The problem:
Those lines of the following listing which contain the string "from" should be returned.

Material shown:

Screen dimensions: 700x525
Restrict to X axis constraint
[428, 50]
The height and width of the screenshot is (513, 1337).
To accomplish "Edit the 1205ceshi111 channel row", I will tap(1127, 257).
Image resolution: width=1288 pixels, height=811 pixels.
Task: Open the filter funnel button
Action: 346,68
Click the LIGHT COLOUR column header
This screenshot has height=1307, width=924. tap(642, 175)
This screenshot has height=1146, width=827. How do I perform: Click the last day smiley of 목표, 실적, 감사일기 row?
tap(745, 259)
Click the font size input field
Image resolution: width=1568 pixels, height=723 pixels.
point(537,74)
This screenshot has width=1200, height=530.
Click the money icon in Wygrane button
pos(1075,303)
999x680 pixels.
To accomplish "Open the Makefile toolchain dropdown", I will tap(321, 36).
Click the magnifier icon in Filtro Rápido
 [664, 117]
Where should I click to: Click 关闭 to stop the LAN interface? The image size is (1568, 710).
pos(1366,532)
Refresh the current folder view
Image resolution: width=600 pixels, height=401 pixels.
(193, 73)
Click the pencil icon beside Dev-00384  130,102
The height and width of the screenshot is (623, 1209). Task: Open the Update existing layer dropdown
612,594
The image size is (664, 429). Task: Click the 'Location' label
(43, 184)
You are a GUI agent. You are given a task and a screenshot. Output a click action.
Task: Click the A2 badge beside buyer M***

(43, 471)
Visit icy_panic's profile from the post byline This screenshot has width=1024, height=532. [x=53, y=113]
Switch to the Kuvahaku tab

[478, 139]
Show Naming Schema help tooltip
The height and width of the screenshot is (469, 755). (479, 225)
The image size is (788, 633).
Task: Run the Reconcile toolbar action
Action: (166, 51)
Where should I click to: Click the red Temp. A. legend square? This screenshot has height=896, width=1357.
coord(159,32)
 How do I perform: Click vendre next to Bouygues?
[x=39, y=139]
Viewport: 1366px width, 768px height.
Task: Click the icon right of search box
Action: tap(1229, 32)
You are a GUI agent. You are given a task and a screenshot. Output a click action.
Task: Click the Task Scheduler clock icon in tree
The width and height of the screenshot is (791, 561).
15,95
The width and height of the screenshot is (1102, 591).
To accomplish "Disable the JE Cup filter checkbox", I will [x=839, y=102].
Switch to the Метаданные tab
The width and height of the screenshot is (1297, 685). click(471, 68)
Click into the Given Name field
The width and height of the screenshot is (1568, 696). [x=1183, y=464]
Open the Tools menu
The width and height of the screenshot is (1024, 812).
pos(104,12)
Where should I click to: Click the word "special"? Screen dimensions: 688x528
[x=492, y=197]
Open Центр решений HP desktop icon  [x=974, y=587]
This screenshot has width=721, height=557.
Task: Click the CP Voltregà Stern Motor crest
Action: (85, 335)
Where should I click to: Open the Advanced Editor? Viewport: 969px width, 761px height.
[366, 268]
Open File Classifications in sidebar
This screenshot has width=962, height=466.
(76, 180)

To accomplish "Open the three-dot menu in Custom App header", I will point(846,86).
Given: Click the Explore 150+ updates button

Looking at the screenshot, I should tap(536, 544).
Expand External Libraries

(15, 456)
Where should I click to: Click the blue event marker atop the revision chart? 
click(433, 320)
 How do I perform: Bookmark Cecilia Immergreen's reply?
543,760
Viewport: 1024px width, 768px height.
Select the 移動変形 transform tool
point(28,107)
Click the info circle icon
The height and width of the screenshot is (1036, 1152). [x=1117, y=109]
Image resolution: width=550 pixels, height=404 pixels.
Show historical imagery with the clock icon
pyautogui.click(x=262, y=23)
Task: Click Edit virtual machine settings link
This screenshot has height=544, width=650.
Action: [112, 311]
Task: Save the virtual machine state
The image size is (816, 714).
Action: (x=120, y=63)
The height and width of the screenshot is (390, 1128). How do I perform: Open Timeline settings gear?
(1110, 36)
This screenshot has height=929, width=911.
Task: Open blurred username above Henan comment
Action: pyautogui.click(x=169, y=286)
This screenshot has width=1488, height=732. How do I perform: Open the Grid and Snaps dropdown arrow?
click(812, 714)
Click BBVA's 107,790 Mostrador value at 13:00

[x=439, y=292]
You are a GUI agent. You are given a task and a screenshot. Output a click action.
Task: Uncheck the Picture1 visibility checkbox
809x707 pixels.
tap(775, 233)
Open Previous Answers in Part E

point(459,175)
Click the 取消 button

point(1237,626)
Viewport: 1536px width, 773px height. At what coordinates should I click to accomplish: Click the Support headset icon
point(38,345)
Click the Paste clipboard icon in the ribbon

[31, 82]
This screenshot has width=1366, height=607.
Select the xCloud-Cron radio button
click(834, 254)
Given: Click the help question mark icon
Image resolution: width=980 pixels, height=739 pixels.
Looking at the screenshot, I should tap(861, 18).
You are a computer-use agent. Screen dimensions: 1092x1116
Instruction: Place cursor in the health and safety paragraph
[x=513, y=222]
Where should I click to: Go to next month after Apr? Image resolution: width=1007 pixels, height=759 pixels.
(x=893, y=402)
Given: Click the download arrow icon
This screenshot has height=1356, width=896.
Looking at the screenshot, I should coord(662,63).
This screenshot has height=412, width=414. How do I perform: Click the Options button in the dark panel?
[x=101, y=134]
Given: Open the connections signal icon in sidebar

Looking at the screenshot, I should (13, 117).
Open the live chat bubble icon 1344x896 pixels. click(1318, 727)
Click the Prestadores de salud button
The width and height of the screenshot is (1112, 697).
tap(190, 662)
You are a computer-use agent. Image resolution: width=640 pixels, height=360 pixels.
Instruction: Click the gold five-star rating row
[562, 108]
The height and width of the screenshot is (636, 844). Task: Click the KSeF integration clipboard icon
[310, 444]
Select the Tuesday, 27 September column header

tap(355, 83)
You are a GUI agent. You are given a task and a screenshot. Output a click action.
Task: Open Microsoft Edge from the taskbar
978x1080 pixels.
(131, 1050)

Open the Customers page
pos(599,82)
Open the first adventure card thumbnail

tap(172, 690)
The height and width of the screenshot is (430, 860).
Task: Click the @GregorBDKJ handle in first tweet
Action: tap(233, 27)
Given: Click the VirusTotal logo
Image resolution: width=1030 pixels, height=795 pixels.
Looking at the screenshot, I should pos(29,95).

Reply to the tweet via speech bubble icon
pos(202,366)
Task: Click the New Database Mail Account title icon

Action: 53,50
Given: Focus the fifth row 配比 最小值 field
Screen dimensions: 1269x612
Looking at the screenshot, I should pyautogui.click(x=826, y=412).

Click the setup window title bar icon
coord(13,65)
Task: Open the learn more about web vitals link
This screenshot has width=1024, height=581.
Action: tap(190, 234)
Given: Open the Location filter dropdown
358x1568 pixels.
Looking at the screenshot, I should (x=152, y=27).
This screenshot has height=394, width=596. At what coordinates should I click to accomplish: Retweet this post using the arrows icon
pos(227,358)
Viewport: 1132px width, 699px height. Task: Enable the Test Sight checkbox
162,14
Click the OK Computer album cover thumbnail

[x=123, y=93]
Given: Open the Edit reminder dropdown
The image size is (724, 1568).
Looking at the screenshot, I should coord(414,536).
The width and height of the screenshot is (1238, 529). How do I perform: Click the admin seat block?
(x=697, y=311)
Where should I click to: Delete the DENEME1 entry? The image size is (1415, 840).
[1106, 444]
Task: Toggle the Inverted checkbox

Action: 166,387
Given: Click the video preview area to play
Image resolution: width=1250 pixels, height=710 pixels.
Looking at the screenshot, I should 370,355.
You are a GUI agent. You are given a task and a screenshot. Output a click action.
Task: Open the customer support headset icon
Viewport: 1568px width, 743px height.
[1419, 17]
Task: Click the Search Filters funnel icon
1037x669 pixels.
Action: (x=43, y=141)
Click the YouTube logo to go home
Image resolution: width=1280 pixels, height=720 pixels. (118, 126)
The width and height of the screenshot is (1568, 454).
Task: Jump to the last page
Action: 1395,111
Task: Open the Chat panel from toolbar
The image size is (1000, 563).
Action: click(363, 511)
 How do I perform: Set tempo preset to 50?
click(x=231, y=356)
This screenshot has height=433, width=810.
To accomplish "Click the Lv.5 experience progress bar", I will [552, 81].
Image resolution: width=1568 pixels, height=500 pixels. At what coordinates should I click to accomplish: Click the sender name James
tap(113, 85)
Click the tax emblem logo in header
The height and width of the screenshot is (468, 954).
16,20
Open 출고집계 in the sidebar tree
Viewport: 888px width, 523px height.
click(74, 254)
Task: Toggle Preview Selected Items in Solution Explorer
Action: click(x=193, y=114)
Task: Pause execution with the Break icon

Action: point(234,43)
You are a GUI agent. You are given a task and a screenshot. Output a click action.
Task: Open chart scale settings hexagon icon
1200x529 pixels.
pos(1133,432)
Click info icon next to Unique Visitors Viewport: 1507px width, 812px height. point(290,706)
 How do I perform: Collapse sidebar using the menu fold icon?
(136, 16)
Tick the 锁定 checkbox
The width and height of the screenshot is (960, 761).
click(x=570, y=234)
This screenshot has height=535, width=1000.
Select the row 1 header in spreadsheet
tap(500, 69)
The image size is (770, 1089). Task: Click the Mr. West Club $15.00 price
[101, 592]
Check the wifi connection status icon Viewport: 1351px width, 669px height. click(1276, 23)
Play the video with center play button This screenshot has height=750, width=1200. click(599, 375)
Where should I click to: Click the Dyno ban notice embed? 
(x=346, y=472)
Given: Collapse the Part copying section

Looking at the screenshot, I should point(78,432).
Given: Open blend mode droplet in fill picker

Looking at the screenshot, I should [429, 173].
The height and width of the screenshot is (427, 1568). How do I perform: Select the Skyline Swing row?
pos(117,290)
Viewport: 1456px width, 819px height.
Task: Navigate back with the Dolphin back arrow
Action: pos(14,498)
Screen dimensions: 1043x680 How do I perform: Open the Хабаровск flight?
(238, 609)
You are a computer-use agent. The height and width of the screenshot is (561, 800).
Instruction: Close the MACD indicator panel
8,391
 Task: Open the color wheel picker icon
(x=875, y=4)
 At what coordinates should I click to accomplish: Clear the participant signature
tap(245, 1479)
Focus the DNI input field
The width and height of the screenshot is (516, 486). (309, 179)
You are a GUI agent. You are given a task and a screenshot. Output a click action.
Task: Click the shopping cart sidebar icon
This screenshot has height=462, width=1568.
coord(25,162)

Written response:
Visit icy_panic's profile from the post byline This screenshot has width=1024, height=532. [x=53, y=113]
Task: Open Microsoft Edge from the taskbar
Task: Open the Chat panel from toolbar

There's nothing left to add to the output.